(Screenshot grounding data)

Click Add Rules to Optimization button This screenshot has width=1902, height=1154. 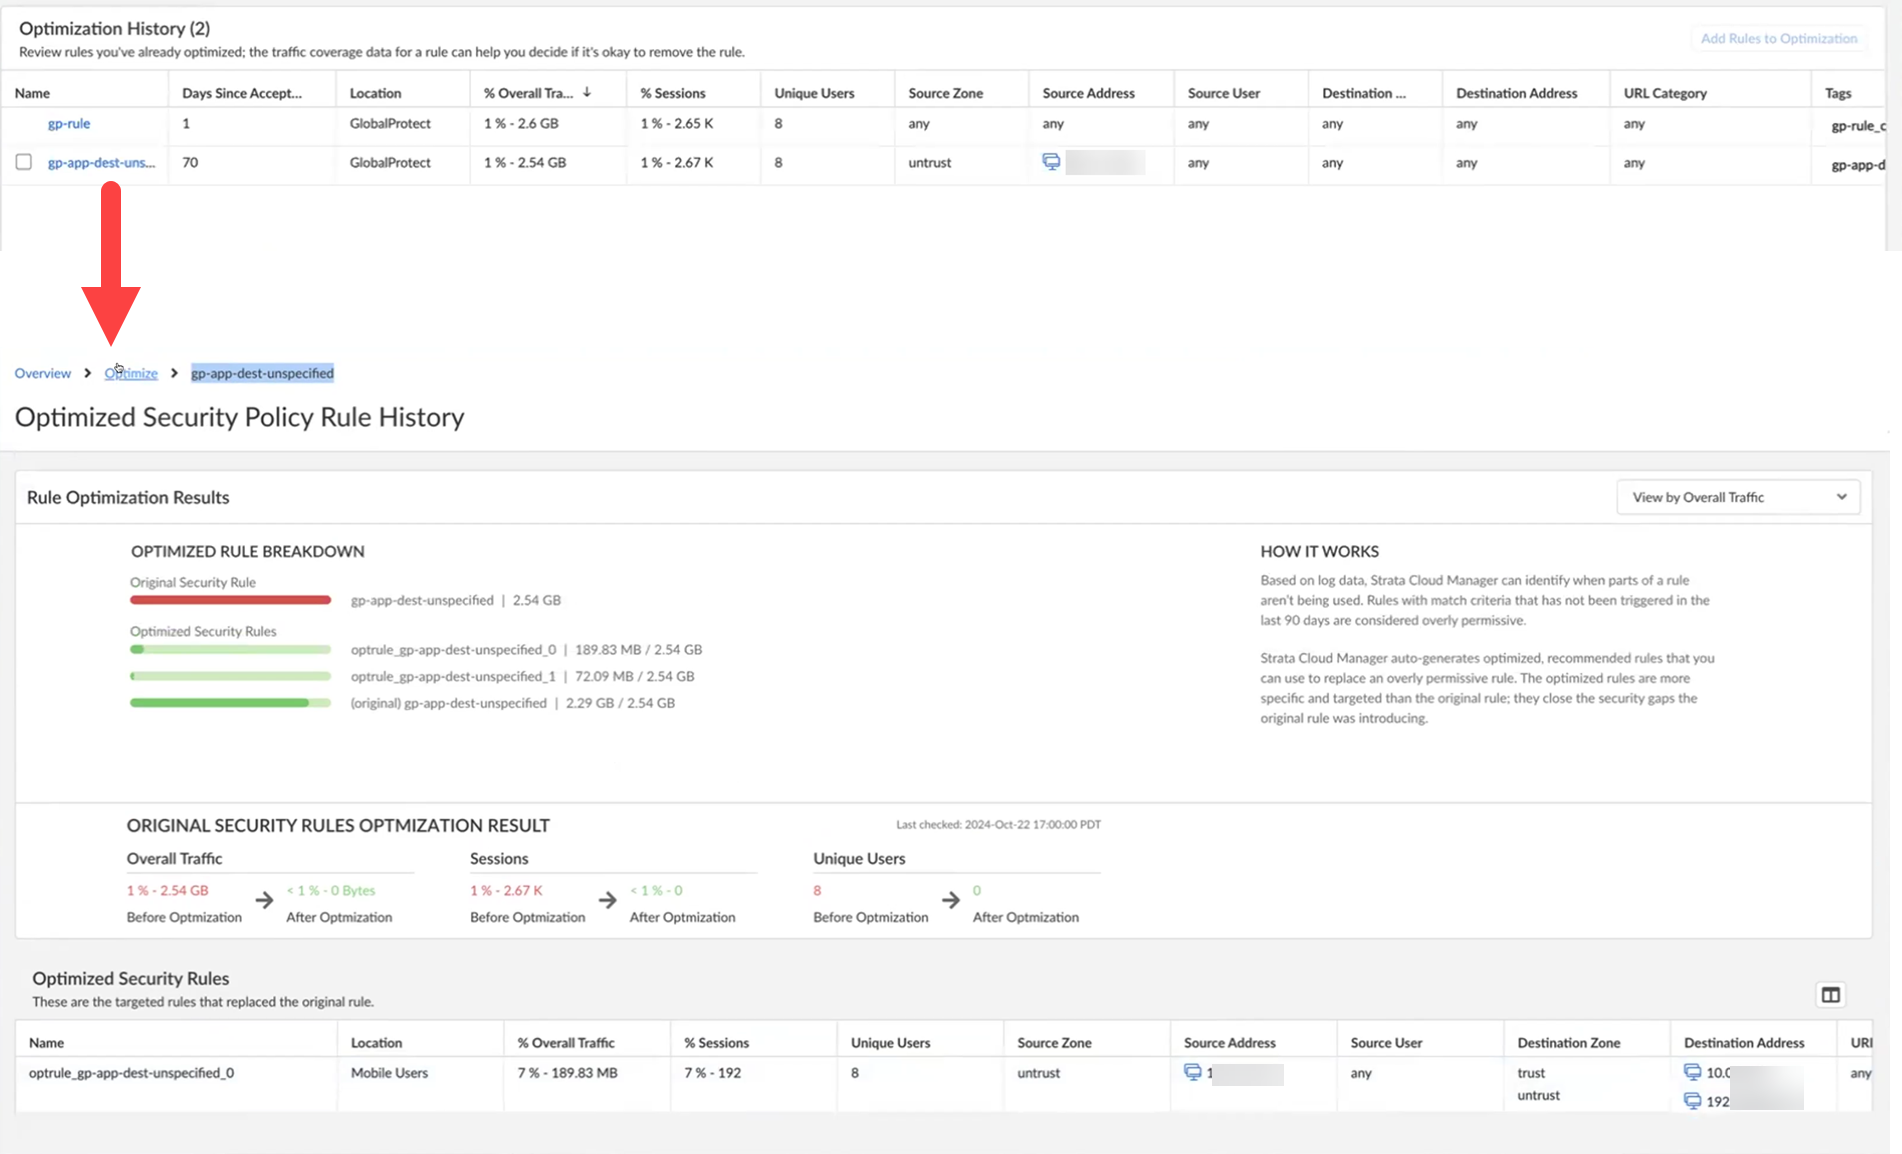coord(1778,38)
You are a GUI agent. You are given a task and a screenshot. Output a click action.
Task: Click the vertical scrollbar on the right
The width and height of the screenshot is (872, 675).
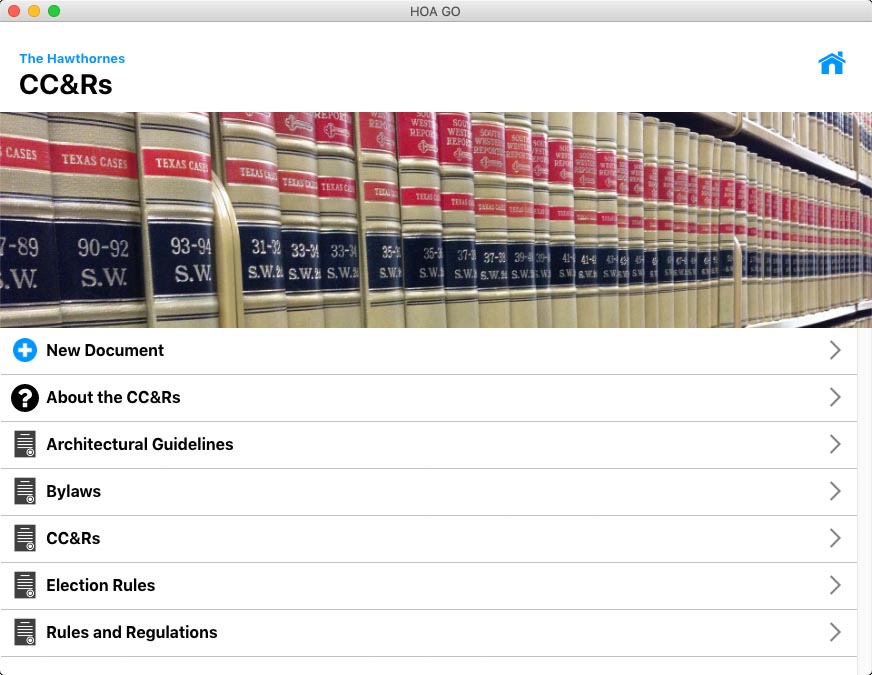864,500
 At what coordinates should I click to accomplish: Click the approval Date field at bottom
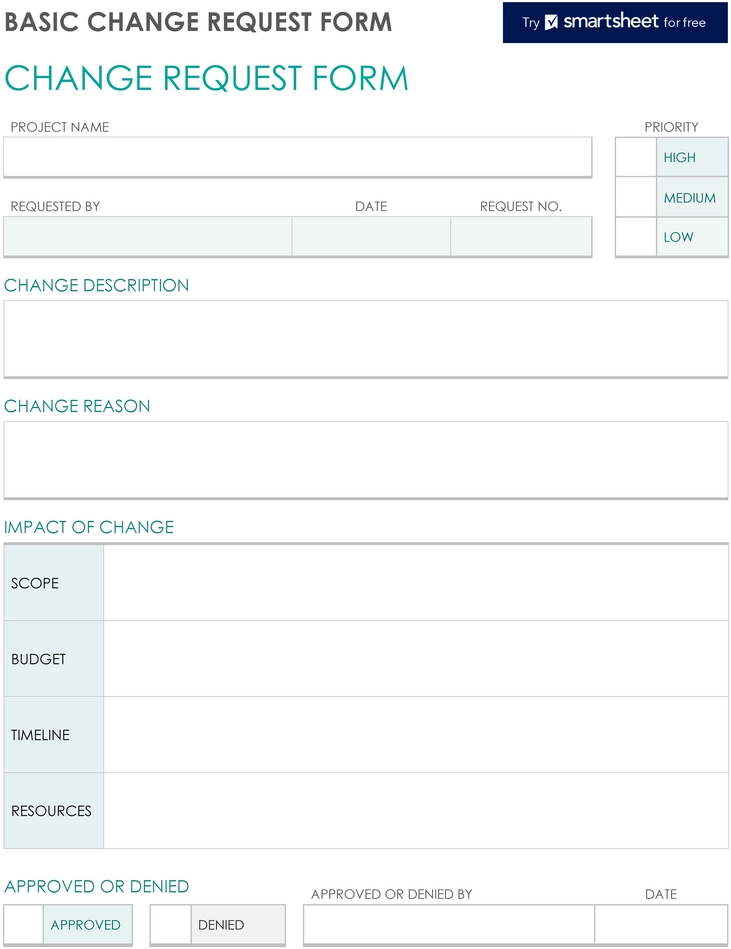tap(661, 924)
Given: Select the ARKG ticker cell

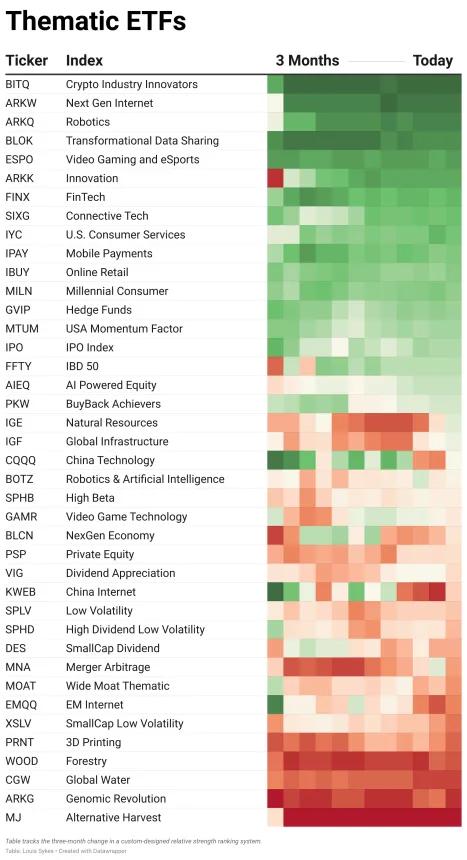Looking at the screenshot, I should tap(18, 799).
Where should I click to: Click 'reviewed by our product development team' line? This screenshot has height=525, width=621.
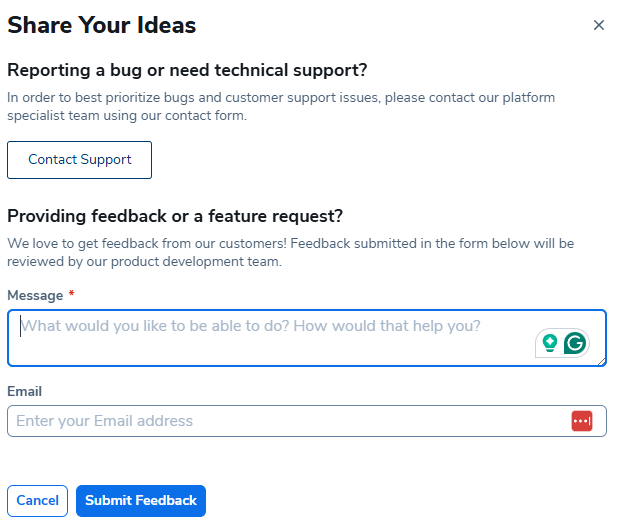145,261
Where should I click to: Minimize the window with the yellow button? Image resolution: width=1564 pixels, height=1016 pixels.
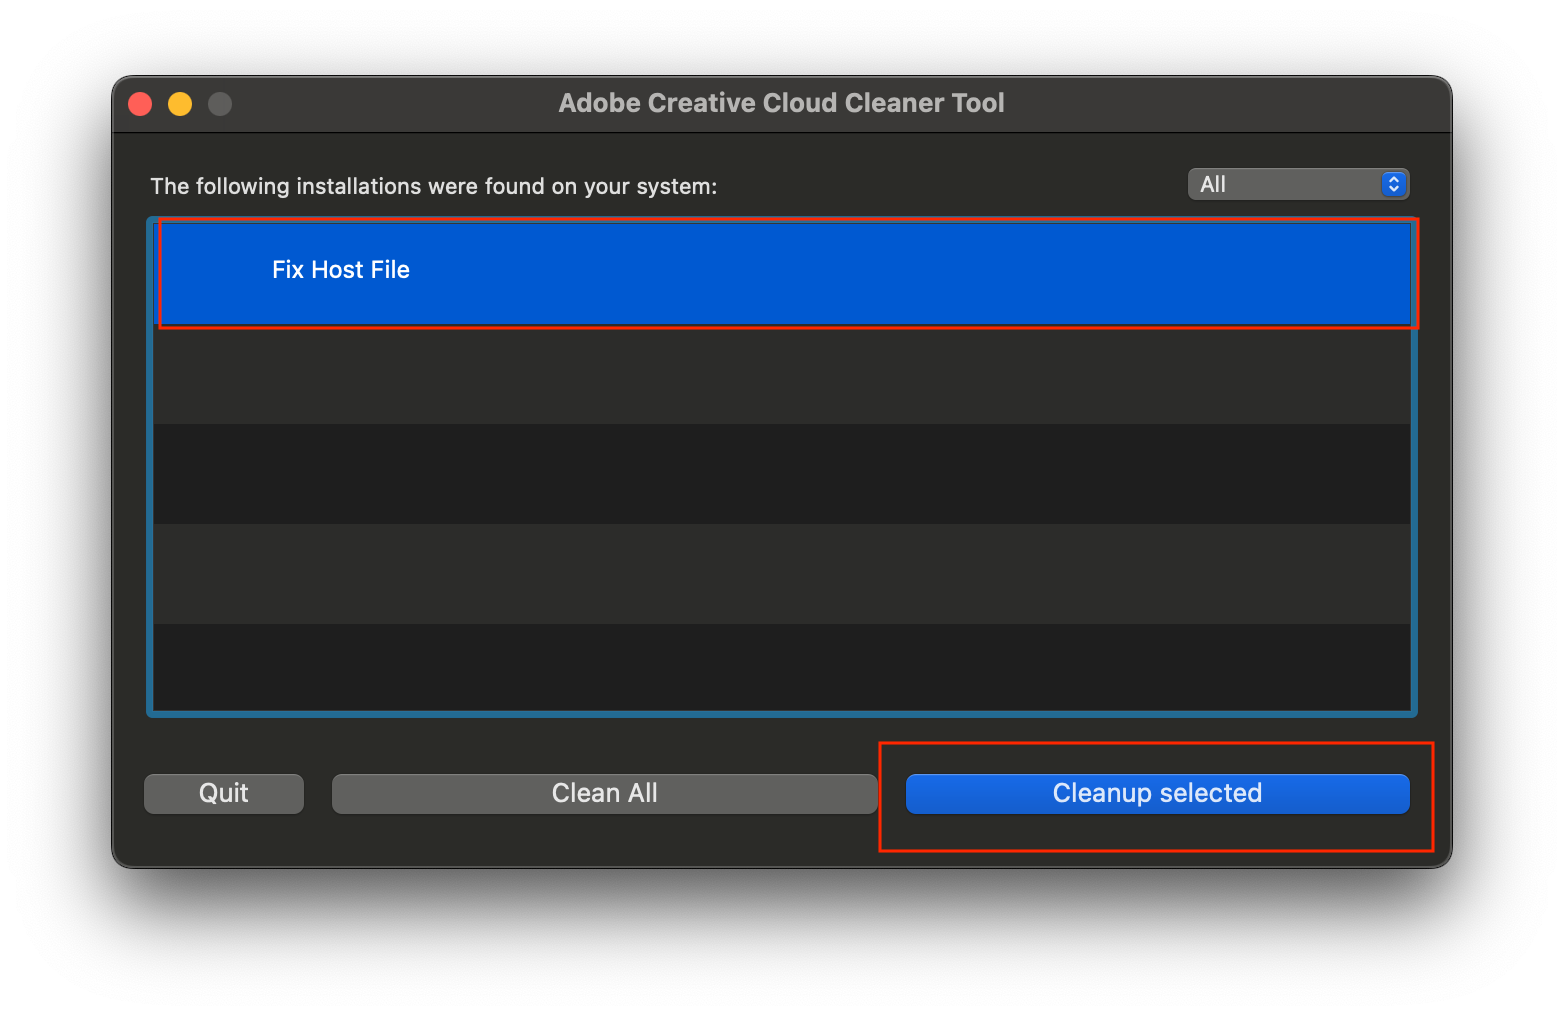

Task item. Transcribe exactly the span of lines from the line holding "At what coordinates" through the last line above, both included. Pictures stay out.

Exercise answer.
 At what coordinates should I click to accomplish: Click the approval Date field at bottom
tap(661, 924)
Given: Select the ARKG ticker cell

Looking at the screenshot, I should tap(18, 799).
Where should I click to: Click 'reviewed by our product development team' line? This screenshot has height=525, width=621.
145,261
Where should I click to: Minimize the window with the yellow button? Image resolution: width=1564 pixels, height=1016 pixels.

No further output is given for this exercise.